Understanding Master, Transactional, and Reference Data in a Data Migration
A practical overview of the three core data types that shape migration strategy, data quality, and cut-over success.
Overview
The data types that determine migration quality
Data plays a crucial role in the success of modern businesses. To leverage data effectively, it is important to understand the different data types and how they relate to migration processes. This page covers Master Data, Transactional Data, and Reference Data, then shows how each one influences migration scope, mapping, validation, and cut-over readiness.
When embarking upon a data migration, the expertise and toolset provided by DM REVOLVE can help solve many of the challenges typically encountered in complex delivery programs.
At a glance
Why these data types matter
- Master data defines core business entities
- Transactional data captures day-to-day operations
- Reference data provides standard context and codes
- Each type needs different migration controls
Migration focus
Successful migrations depend on scope definition, mapping discipline, validation, and the preservation of business relationships across systems.
The three core data types
Master Data
Master Data is the foundational information that defines the core entities of an organisation, such as customers, products, suppliers, employees, and other business objects. It is essential for consistency and accuracy across systems and business processes.
In data migration projects, master data forms the basis for relationships and data integrity. When migrating master data, the following are essential:
- Identify and define the master data entities to be migrated.
- Establish data quality rules and standards.
- Map and transform the data for compatibility.
- Deduplicate and consolidate records to maintain integrity.
Transactional Data
Transactional Data is generated through day-to-day business operations such as sales orders, invoices, purchase orders, and payments. It is time-sensitive, frequently updated, and critical for reporting and business continuity.
When migrating transactional data, focus on the following:
- Define the scope of migration and historical depth.
- Preserve links to master data entities.
- Validate completeness and accuracy.
- Ensure consistency with target-system rules.
Reference Data
Reference Data categorises and defines other data elements. It gives context and meaning to master and transactional data, with examples such as units of measure, currency codes, and country codes.
When migrating reference data, the key steps are:
- Identify the relevant reference data elements.
- Standardise definitions across systems.
- Map and transform values for seamless integration.

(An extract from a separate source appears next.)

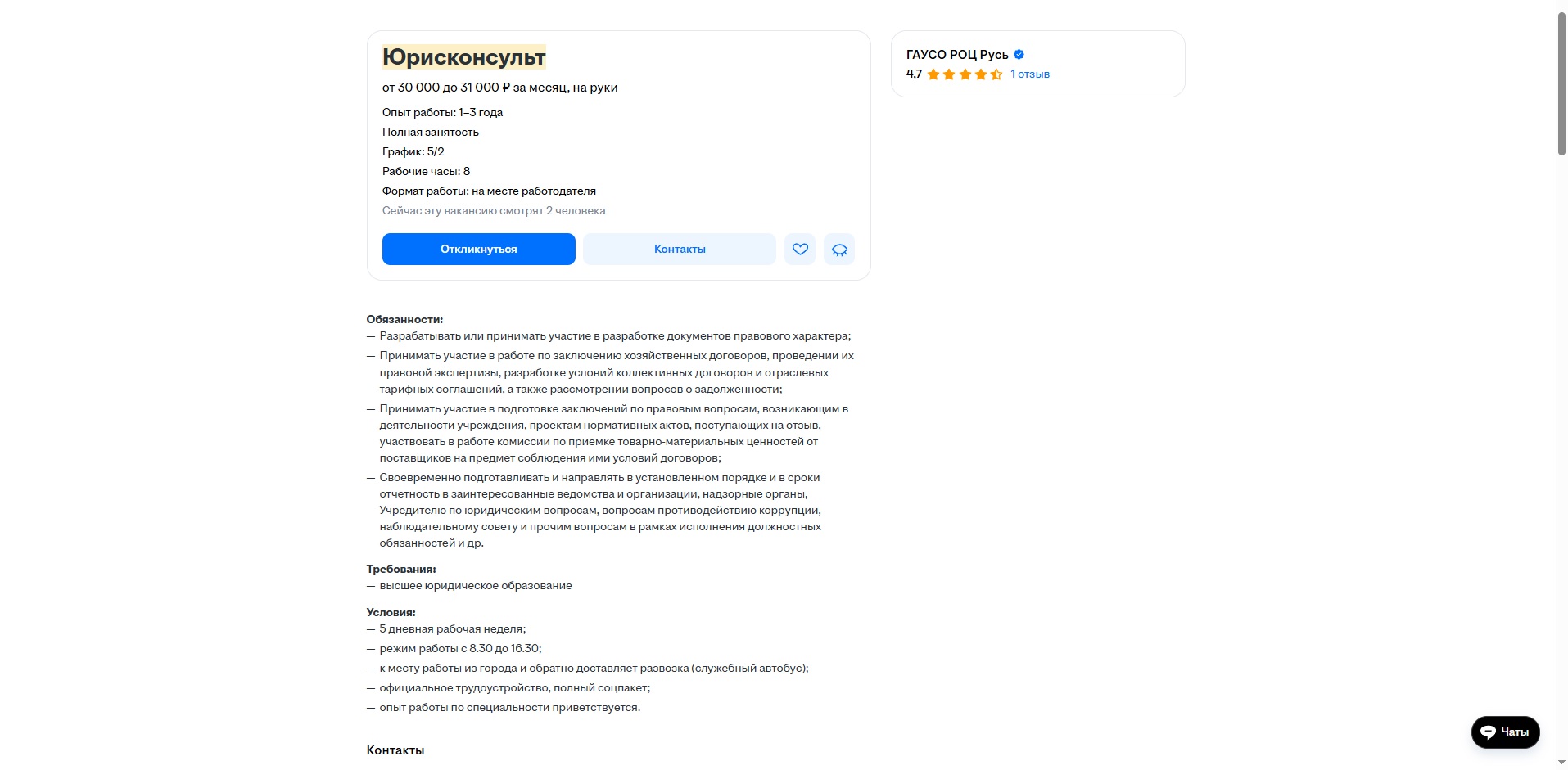Open the Чаты floating button
The image size is (1568, 770).
1505,732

- Validate that the target system supports correct interpretation.
Migration impact
Why the distinction matters in delivery
Understanding the difference between master, transactional, and reference data is essential for successful migration projects. Each type plays a unique role in data integrity, consistency, and accuracy.

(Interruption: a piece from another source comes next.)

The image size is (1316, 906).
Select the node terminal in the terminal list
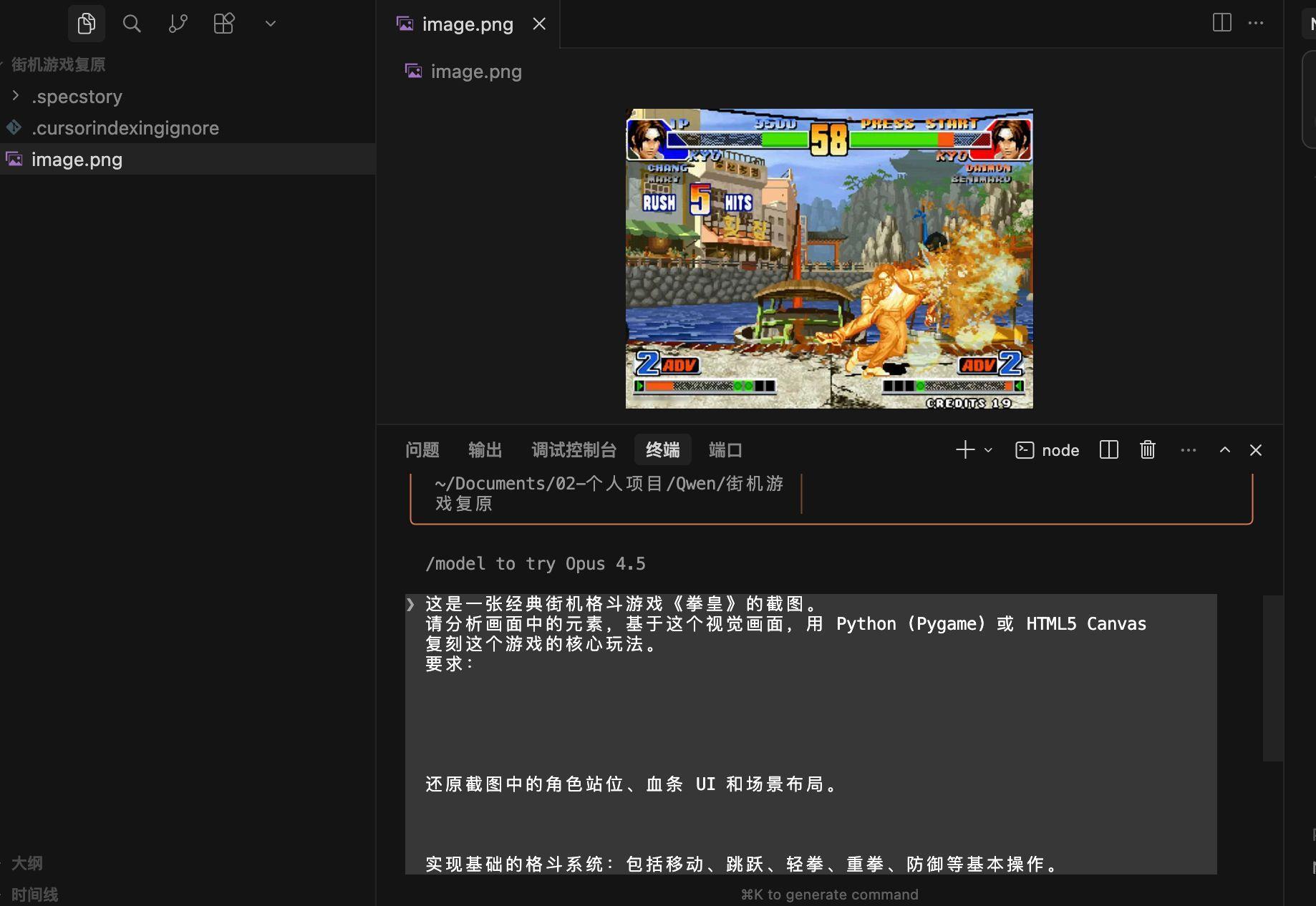tap(1046, 450)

When approaching a data migration, it is crucial to define the scope and objectives, establish data quality rules, map and transform data correctly, and validate the final result in the target system.
Best practice
- Define migration scope and ownership early.
- Apply clear quality rules for each data type.
- Preserve relationships between entities and records.
- Test completeness, accuracy, and consistency before go-live.
Outcome
By managing each data type appropriately, organisations can improve data quality, support better reporting and analytics, and reduce operational risk during migration.
Conclusion
Plan the migration around the data, not the other way around
By following these guidelines and paying close attention to the unique characteristics of each data type, businesses can successfully migrate their data and achieve better quality, stronger reporting, and more efficient business processes.